#### OBJECTIVE:
Show every one of the lines below that contains the string "link", matching case exactly.

#### INFORMATION PROVIDED:
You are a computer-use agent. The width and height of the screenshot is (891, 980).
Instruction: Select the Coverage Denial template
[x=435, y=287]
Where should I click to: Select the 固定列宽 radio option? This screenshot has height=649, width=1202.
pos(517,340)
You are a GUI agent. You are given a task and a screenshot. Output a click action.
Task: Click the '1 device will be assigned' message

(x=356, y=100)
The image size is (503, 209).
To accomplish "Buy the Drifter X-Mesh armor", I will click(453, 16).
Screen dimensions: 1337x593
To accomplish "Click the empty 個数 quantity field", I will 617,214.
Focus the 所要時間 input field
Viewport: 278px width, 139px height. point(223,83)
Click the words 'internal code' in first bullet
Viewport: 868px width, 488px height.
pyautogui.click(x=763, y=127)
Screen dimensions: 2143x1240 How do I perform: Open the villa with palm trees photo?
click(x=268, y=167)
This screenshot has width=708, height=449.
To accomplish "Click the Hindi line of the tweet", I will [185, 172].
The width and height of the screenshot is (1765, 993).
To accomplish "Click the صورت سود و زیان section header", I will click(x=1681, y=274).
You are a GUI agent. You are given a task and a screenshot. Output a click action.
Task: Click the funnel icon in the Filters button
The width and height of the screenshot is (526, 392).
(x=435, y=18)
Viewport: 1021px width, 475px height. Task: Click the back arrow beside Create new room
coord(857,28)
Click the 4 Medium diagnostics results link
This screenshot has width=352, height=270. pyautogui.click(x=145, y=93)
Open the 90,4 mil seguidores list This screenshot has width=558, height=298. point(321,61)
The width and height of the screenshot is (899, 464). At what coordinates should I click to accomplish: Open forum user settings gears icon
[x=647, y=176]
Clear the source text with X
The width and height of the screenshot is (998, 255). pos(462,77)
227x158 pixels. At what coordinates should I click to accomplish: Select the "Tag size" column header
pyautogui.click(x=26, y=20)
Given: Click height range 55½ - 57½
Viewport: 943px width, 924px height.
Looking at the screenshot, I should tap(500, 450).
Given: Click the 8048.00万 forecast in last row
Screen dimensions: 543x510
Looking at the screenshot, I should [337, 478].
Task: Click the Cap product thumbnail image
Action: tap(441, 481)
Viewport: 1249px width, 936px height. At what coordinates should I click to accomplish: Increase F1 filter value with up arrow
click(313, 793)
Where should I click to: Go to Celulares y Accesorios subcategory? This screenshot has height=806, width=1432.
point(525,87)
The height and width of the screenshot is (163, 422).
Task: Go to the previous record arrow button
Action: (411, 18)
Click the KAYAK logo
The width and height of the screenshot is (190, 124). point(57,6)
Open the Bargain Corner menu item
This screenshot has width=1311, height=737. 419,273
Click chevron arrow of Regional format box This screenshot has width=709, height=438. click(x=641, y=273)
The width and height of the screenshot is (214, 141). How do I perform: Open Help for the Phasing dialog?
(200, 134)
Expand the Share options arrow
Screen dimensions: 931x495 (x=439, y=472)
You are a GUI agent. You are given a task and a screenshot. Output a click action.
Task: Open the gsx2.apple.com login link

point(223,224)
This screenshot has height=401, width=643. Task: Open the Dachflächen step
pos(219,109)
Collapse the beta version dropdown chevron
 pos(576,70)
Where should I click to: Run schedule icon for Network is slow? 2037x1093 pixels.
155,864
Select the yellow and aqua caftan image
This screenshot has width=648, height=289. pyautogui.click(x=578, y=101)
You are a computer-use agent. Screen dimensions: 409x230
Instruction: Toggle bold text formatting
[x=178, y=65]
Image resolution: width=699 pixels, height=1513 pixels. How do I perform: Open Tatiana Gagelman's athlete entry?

#### TASK ANSWER:
Click the 4 Medium diagnostics results link
Task: Open the gsx2.apple.com login link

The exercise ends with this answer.